Mooncoin has been made famous by the song 'The Rose of Mooncoin', which has been adopted as the Kilkenny GAA (Gaelic Athletic Association) anthem by Paddy Grace. This is an apt acknowledgement of the village, as Mooncoin (along with Tullaroan) was one of the leading hurling teams in the country in the early years of the Gaelic Athletic Association.

The song was written in the 1800s by a local schoolteacher and poet named Watt Murphy, who met and gradually fell in love with a local girl called Elizabeth, also known as Molly. Elizabeth was just 20 years old, and Watt was then 56, but the difference in age was of no consequence to either of them. Both were intellectuals, and they would often stroll along the banks of the river Suir, composing and reciting poetry. However, Elizabeth's father, who was the local vicar, did not approve of their relationship, and she was sent away to England. Watt was brokenhearted at the loss of his beloved lady and wrote this song in her memory.

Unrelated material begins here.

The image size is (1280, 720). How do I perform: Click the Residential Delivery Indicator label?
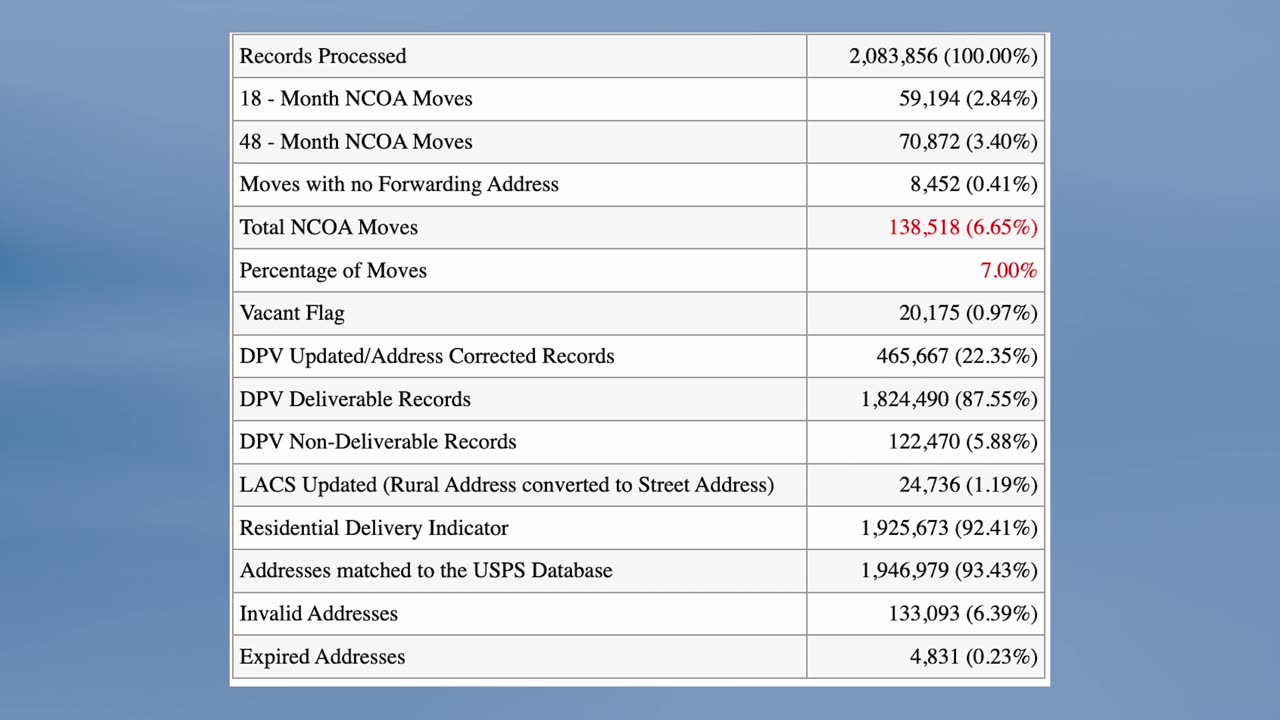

"How sweet 'tis to roam by the sunny Suir stream,

And hear the dove's coo 'neath the morning's sunbeam.

Where the thrush and the robin their sweet notes combine

On the banks of the Suir that flows down by Mooncoin.

Flow on, lovely river, flow gently along.

By your waters so sweet sounds the lark's merry song.

On your green banks I'll wander where first I did join

With you, lovely Molly, the Rose of Mooncoin.

Oh Molly, dear Molly, it breaks my fond heart,

To know that we two for ever must part

I will think of you, Molly, while sun and moon shines

On the banks of the Suir that flows down by Mooncoin..."

==Sport==

===GAA===

Mooncoin have been County Kilkenny Senior Hurling Champions twelve times, 1888, 1900, 1906, 1908, 1913, 1916, 1927, 1928, 1929, 1932, 1936 and 1965. They were also Senior County Gaelic football Champions in 1886, beating James Stephens (The Village) in a replay. The most famous and successful GAA player in Mooncoin's history was Richard 'Drug' Walsh (1878–1958). He won 7 all Ireland medals with Kilkenny and famously captained Kilkenny to three all Ireland finals (1907, 1909, 1913). Only two other people in the history of hurling have achieved this same feat: Christy Ring of Cork and Mikey Maher of Tipperary in the 1890s. The club won its first Club All-Ireland hurling title in 2022 after defeating Cork's Ballygiblin in Croke Park.

===Football===
Mooncoin Celtic Football Club is located in the village.

==Notable people==
- Rev. James B. Dollard ("Father Dollard") (1872–1946) was a Roman Catholic parish priest and noted poet.
- William Dollard (1789–1851) was the first bishop of the Roman Catholic Diocese of Saint John in Canada.
- Darren Holden, vocalist, musician and member of The High Kings.
- Walter McDonald (1854–1920), priest, theologian and professor.
- Vicky Phelan (1974–2022), advocate for women's health.
- John Walsh (1830–1898), Bishop of the Archdiocese of Toronto (1888–1898).